### WORK ITEM
The reply needs the lines from the one containing "The width and" through the end of the material, each repeated exactly, and no pictures.

++++ DATA RECORDS

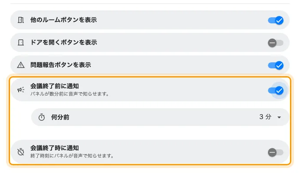Click the crossed-out timer icon
Screen dimensions: 300x174
coord(21,152)
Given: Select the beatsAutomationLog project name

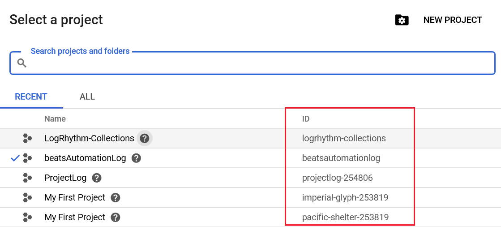Looking at the screenshot, I should [x=85, y=158].
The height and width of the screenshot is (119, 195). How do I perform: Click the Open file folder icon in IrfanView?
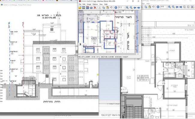coord(80,8)
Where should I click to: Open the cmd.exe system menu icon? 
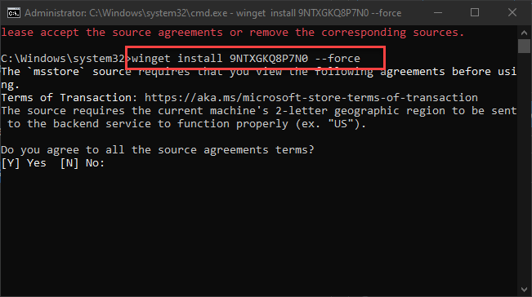pyautogui.click(x=14, y=13)
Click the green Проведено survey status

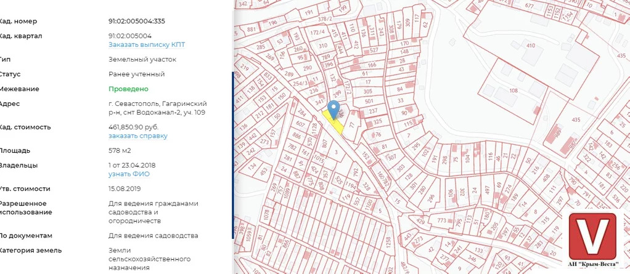128,89
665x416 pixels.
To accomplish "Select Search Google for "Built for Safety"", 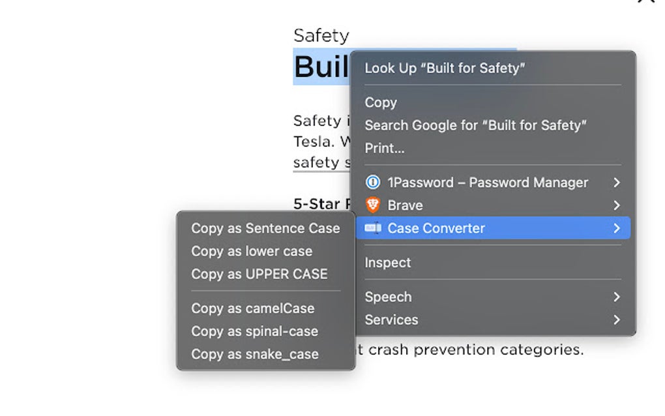I will [477, 125].
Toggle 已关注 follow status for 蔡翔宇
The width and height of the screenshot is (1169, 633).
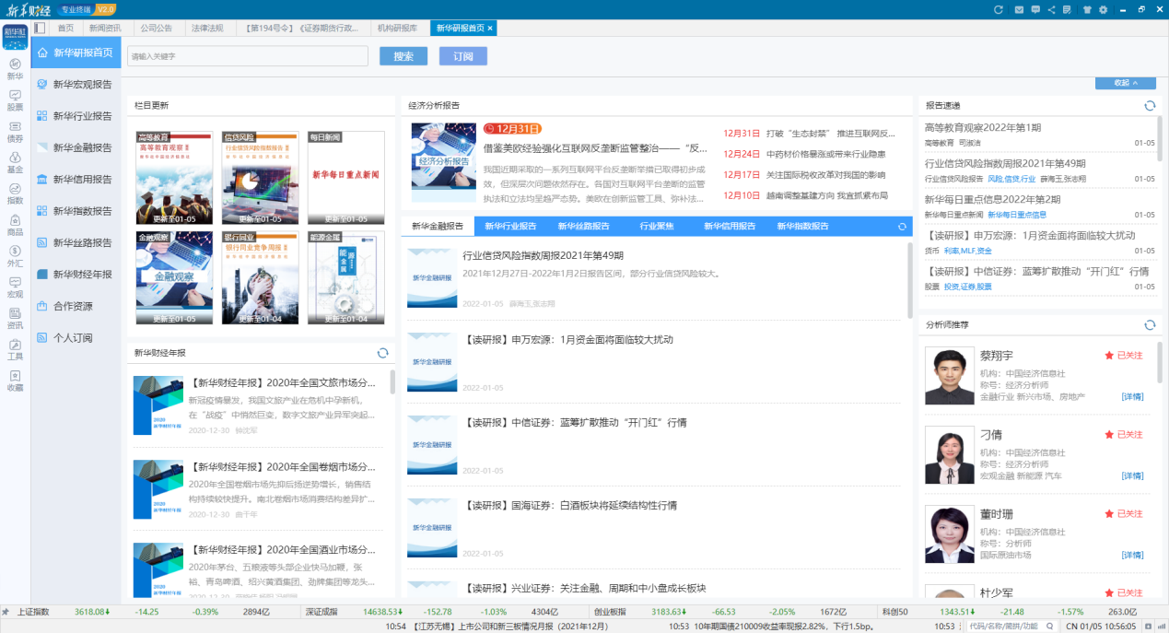pos(1123,356)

++++++++

### RESULT
The width and height of the screenshot is (1169, 633).
pos(1123,356)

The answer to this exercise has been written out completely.